Saturday, August 10, 2013

Maker

A forward thinking man once said “just keep walking”
but didn’t like to repeat himself as he trailed off
unsteadily, feet looking for something new, another route
that hindsight shows, replacing a memory worth giving up.

In the pieces of sunlight that add up a morning the barely dead
don’t grieve as much as the ball of man whose night was a floor,
the bottomed out, beer-stained, disdainfully scuffed linoleum
a cold war veteran: a night that could’ve been avoided,
a cold night on a whore.

This is the way the hallway ends up after the doors all
are taken off, burned into stardust dusting the air agitated
the last step so that it lasts and lasts as long as the forward thinker,
cheap beer drinker, sad autobiographies that go nowhere singer.
Paint peels off the walls in appetizing flakes that turn every room
the bare color of the barren-threshold.  The hallway always.  The walls.

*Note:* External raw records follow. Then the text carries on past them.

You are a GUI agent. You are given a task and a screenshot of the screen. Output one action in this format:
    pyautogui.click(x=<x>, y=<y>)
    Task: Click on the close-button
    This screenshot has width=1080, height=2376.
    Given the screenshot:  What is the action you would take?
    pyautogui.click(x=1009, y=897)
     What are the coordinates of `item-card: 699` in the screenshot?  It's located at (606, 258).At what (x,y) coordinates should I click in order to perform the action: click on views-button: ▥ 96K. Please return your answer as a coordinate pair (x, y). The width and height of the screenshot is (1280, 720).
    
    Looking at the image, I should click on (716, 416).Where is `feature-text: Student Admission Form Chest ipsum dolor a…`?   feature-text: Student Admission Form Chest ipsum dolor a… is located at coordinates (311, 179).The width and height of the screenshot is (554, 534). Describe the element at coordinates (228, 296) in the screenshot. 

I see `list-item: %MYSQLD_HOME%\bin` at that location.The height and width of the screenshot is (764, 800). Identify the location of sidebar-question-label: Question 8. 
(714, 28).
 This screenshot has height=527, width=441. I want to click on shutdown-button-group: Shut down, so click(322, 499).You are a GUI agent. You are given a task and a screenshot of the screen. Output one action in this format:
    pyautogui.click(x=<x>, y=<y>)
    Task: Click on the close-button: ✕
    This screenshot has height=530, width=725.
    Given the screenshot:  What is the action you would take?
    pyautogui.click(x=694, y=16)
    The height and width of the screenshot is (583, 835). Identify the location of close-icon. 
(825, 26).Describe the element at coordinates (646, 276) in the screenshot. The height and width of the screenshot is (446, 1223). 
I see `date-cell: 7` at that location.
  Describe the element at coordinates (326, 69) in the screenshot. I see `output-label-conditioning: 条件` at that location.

    Art allows humanity one of its greatest ambitions: to test decisions and their repercussions without acting.  But therein lies the paradox: nothing can be undone, and no cause can be without effect.  Though there is little appreciable impact in an artistic move on the world around the artist, the world about — the individual zeitgeist — shudders at the act of creation.  This internal upheaval becomes the catalyst for which the result is a new moment of existence.  And yet this comes not of a decision, but is born of the one commandment sacred to the artist.